There is also good reason to worry that by deploying these data-collecting devices, we’re inviting Big Brother into our beds. Consider SleepScore Max, a non-contact sleep monitor developed by SleepScore Labs, a joint venture between TV’s Dr. Mehmet Oz, Pegasus Capital Advisors L.P. and the sleep-equipment giant ResMed. Retailing for US$150, it uses radio waves to detect sleep metrics such as deep sleep and REM sleep, the time it takes you to fall asleep and how often you wake up. As its name suggests, it gives you a “sleep score” each morning—a number out of 100—letting you know how you made out.

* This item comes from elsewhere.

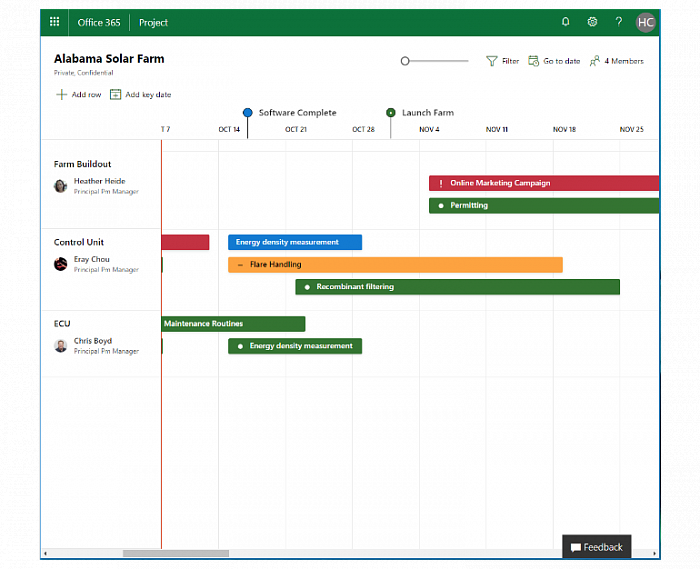
Task: Click Add key date button
Action: tap(116, 95)
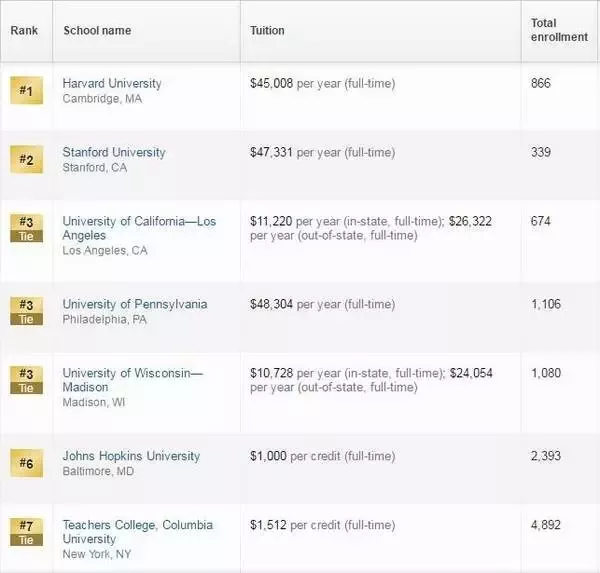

“Sleep is the only area in which the average consumer has no single metric to assess how he or she is doing,” Colin Lawlor, the company’s CEO, has said. “Food has calories, exercise has steps, but SleepScore Labs has made it easier for the average person to measure how they sleep.” If the system suspects something in the bedroom is preventing you from achieving sleep excellence, you may receive advice about lighting (pull the blinds down) or noise (wear earplugs). If its algorithm picks up hints of a serious disorder, like sleep apnea, it will ask you a series of screener questions that may prompt it to advise a visit to a specialist (SleepScore has doctors available for virtual consultations). And if it finds your sleep may benefit from one of the sleep aids the company keeps in stock at its online store, it may suggest a purchase.

Less prominently advertised is the fact that SleepScore Labs owns the data collected by its proprietary hardware, representing some three million nights of its users’ sleep, and that the company’s long-term growth plan includes making this aggregated information available to healthcare providers. While that big data play will harness the slumber of SleepScore Max users for profit—potentially unsavoury to some—it may also grow the science of sleep.

“We know a lot about sleep disorders and about sleep in non-home, lab environments,” says Roy Raymann, VP of sleep science at SleepScore Labs. “But one of the things big data will reveal is sleep as we see it in a bedroom, night after night—and it may be totally different to the sleep reported in scientific journals.”

Then again, with the arrival of bean-shaped sleep robots and the advent of monitors X-raying our unconscious snoozings, sleep may never be the same again.